* 所给文本:
• • • • • • •

8.18练手 腾讯50题 124

Leetcode 124. Binary Tree Maximum Path Sum

Given a non-empty binary tree, find the maximum path sum.

For this problem, a path is defined as any sequence of nodes from some starting node to any node in the tree along the parent-child connections. The path must contain at least one node and does not need to go through the root.

Example 1:

Input: [1,2,3]

       1
      / \
     2   3

Output: 6

Example 2:

Input: [-10,9,20,null,null,15,7]

   -10
   / \
  9  20
    /  \
   15   7

Output: 42

一开始写的方法是，将整个链表树变成图，然后找图的最大有效路径，代码如下：

# Definition for a binary tree node.
# class TreeNode:
#     def __init__(self, x):
#         self.val = x
#         self.left = None
#         self.right = None
class Solution:
    def maxPathSum(self, root: TreeNode) -> int:
        if(root == None):
            return 0
        elif(root.left == None and root.right == None):
            return root.val
        num = self.countNum(root)
        #create a tree graph
        num = num + 1
        TreeGraph = [0]*num*num
        print(num)
        curPoint1 = 0
        curPoint2 = 1
        stack = []
        stack.append(root)
        TreeGraph[curPoint1*num+curPoint2]=root.val
        TreeGraph[curPoint2*num+curPoint1]=root.val
        while len(stack)!= 0:
            cur = stack.pop()
            curPoint1 = curPoint1 + 1
            if cur.left!= None:
                stack.append(cur.left)
                curPoint2 = curPoint2 +1
                print(curPoint1,curPoint2,cur.left.val)
                TreeGraph[curPoint1*num+curPoint2] = cur.left.val
                TreeGraph[curPoint2*num+curPoint1] = cur.left.val
            if cur.right != None:
                stack.append(cur.right)
                curPoint2 = curPoint2 + 1
                print(curPoint1,curPoint2,cur.right.val)
                TreeGraph[curPoint1*num+curPoint2] = cur.right.val
                TreeGraph[curPoint2*num+curPoint1] = cur.right.val
            
       
        print(TreeGraph)

• • • • • • •

* 工作数据:
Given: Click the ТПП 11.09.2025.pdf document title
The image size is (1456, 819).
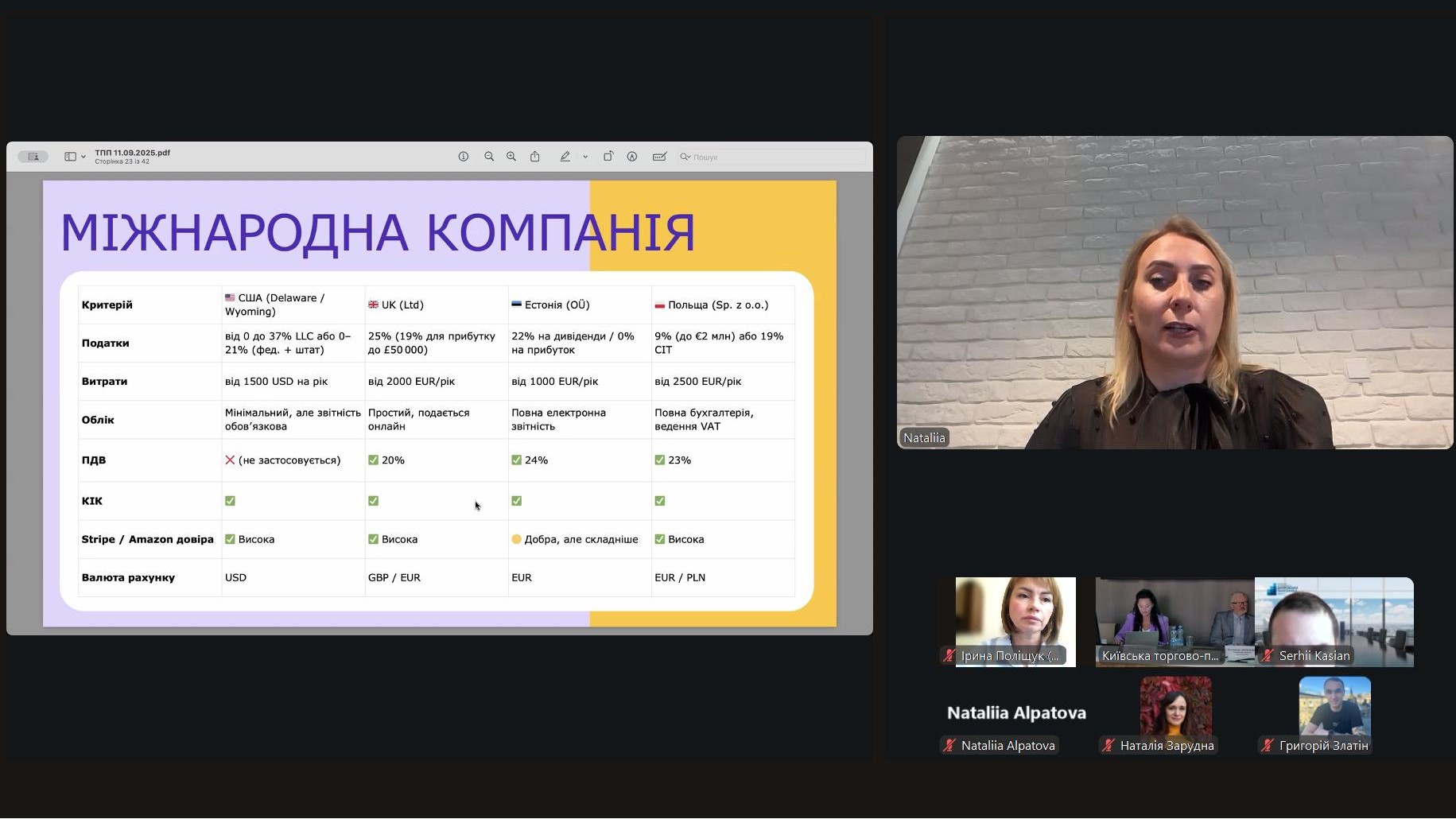Looking at the screenshot, I should (132, 153).
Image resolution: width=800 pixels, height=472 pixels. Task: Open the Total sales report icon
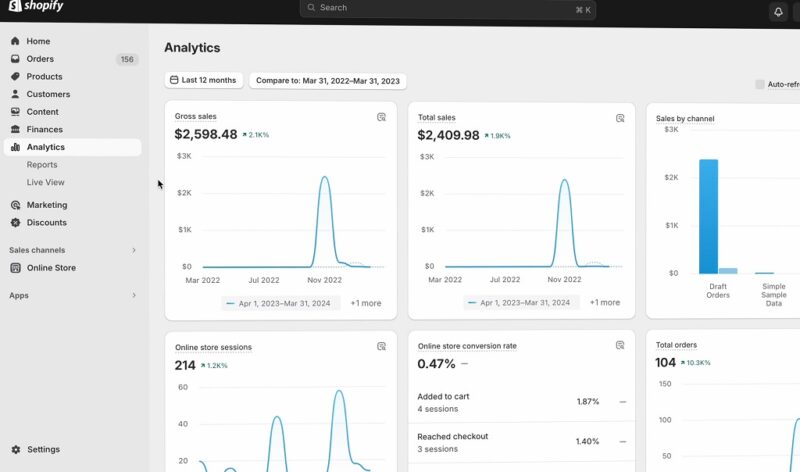coord(620,117)
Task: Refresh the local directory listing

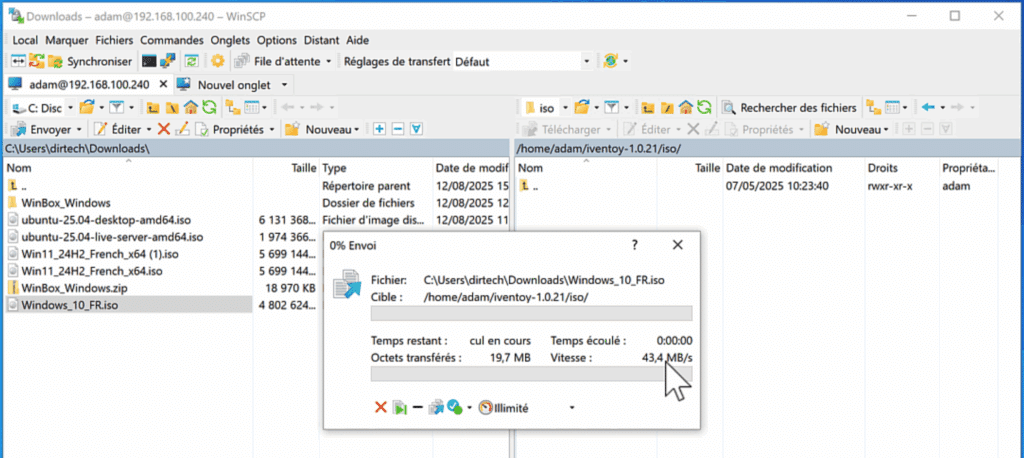Action: [x=209, y=107]
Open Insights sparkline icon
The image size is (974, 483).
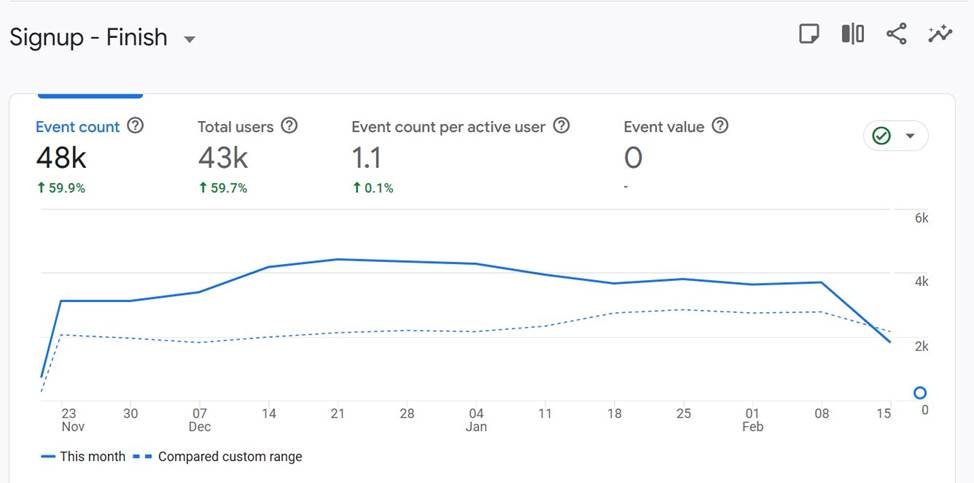pos(940,35)
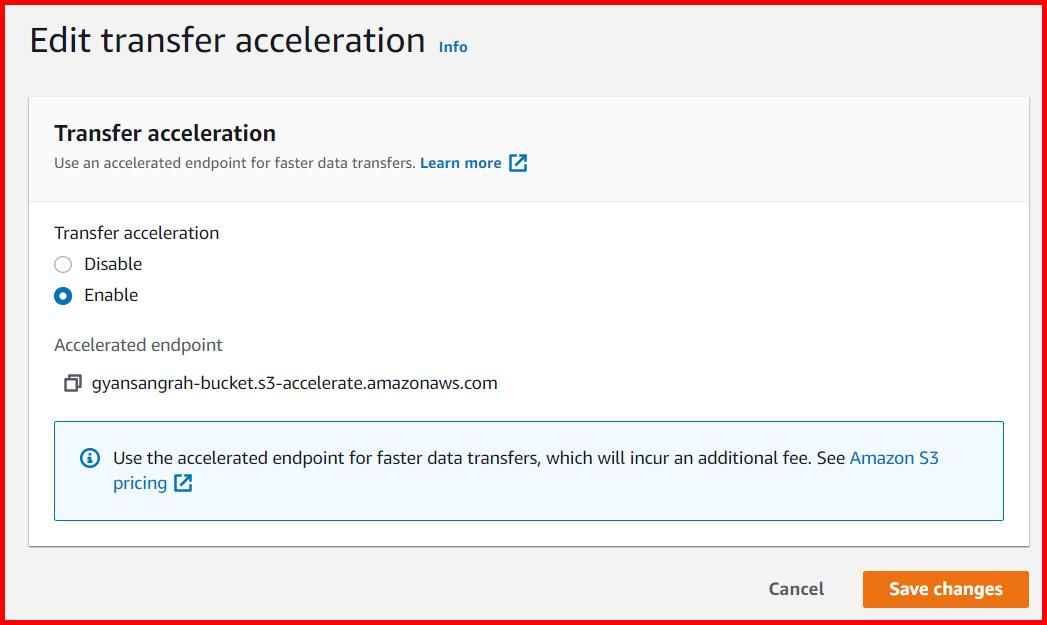Image resolution: width=1047 pixels, height=625 pixels.
Task: Click the Accelerated endpoint label
Action: 138,344
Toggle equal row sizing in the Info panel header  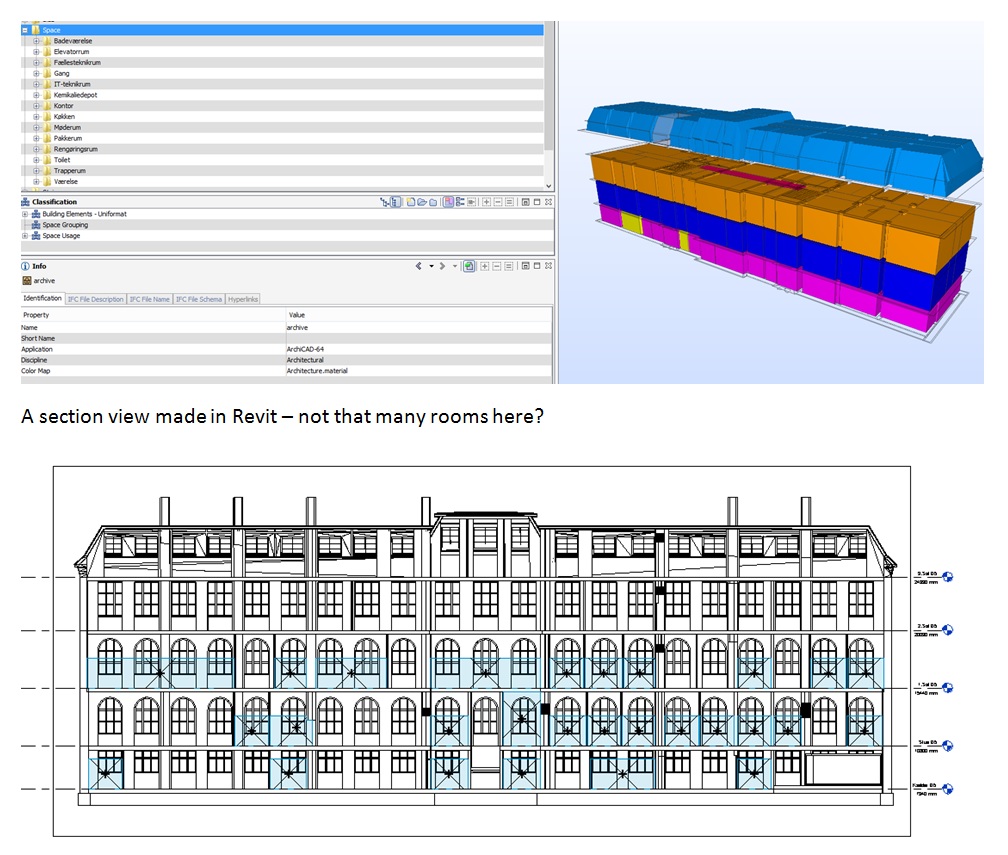coord(509,266)
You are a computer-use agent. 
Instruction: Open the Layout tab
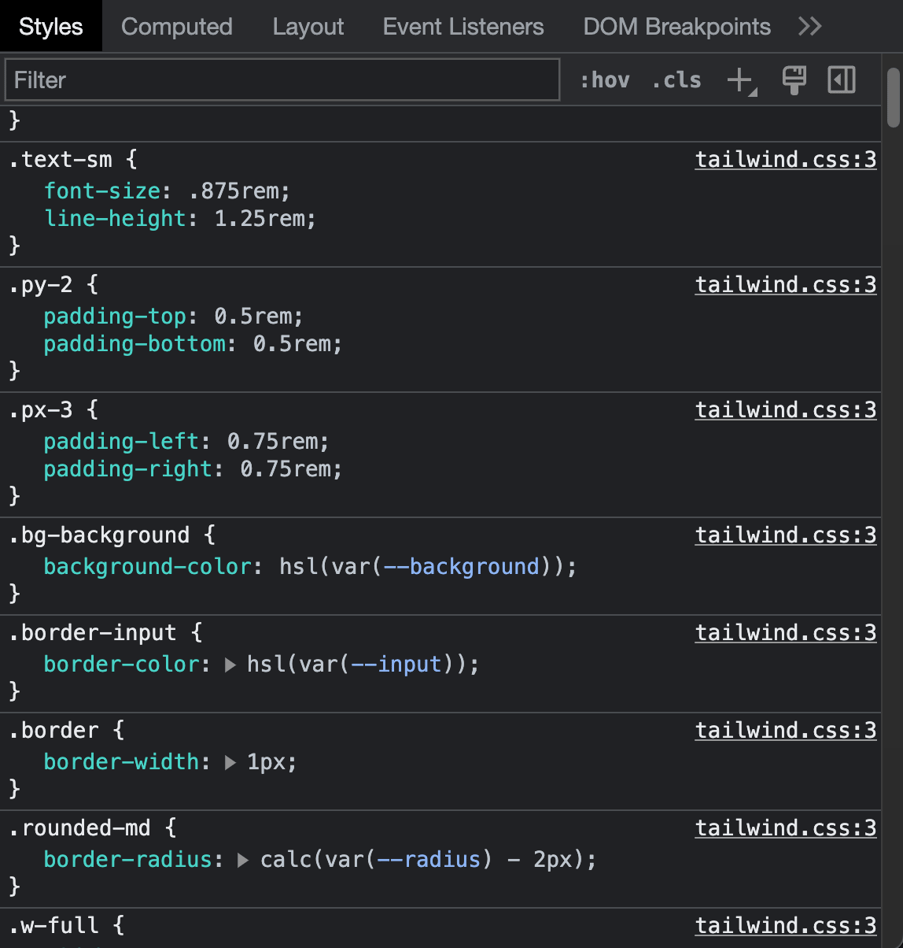click(x=307, y=26)
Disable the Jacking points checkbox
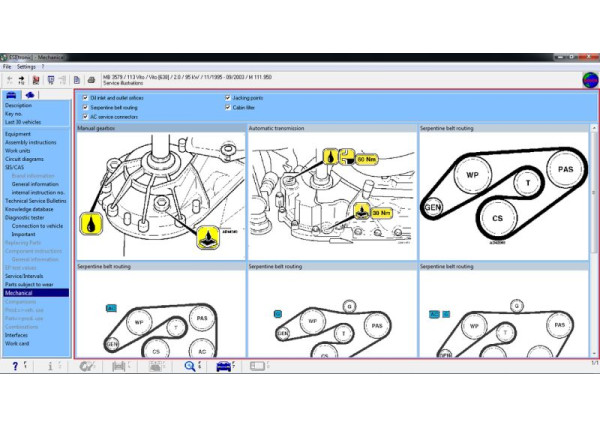This screenshot has height=428, width=600. pos(228,98)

• • • • • • •

* 练习题目:
**a.** 请列出所给文本中 maxPathSum 方法在 while 循环开始之前赋值的全部局部变量名称。
**b.** 请返回记录中从包含“Image resolution: width=800”的那一行起，一直到包含“Action: 138,344”的那一行为止的全部内容（首尾两行均包括在内），逐字照录，图片不写入答案。

* 参考答案:
**a.** num、TreeGraph、curPoint1、curPoint2、stack

**b.**
Image resolution: width=800 pixels, height=472 pixels. Task: Open the Total sales report icon
coord(620,117)
Task: Refresh the local directory listing

Action: [x=209, y=107]
Open Insights sparkline icon
The image size is (974, 483).
pos(940,35)
Image resolution: width=1047 pixels, height=625 pixels.
Task: Click the Accelerated endpoint label
Action: 138,344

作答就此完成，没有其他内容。